Task prompt -
Copy out the rows below word for word, omitting the pictures.

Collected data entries
*** Block opens ***
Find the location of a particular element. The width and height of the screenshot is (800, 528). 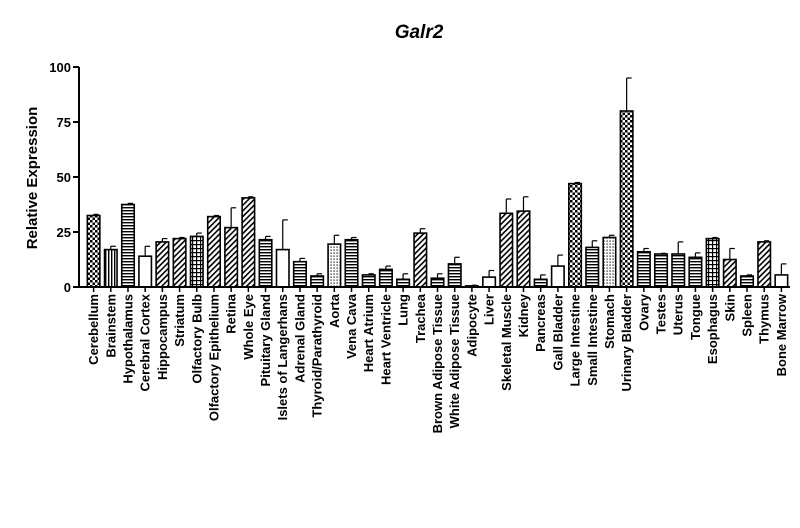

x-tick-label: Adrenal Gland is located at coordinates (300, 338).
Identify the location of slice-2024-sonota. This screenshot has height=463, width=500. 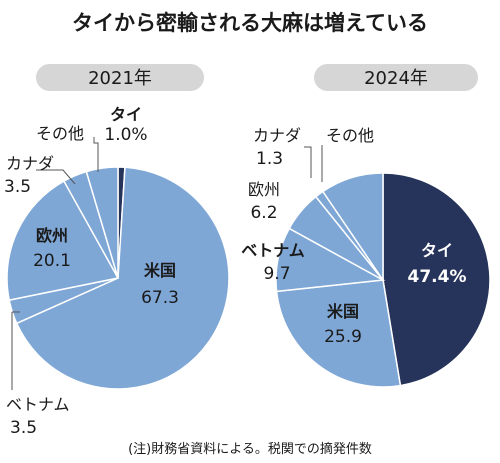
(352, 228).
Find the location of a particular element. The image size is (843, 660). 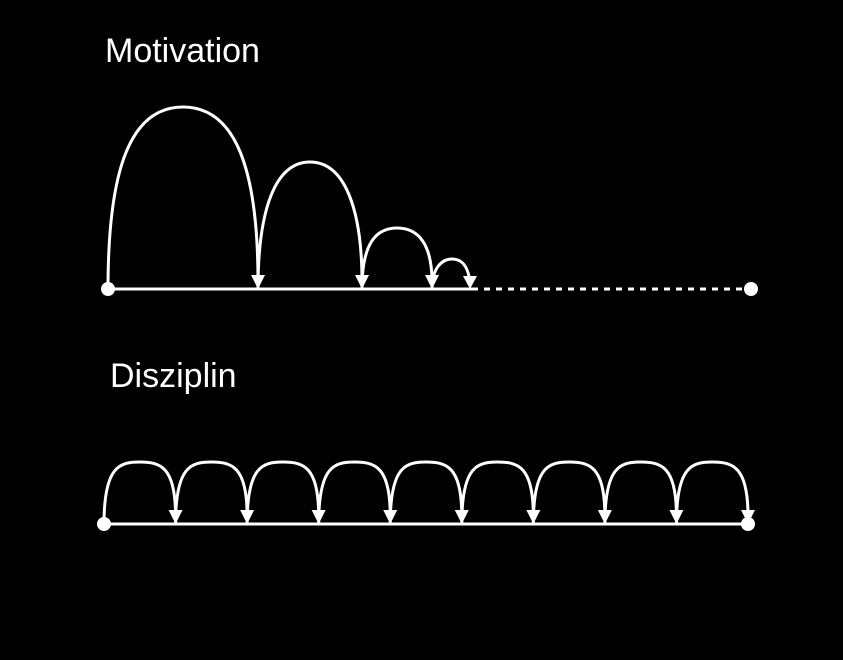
*** Block closes ***
Solution below -
Find the location of a particular element. The width and height of the screenshot is (800, 528). 

x-tick-label: Adrenal Gland is located at coordinates (300, 338).
Identify the location of slice-2024-sonota. This screenshot has height=463, width=500. 
(352, 228).
Find the location of a particular element. The image size is (843, 660). 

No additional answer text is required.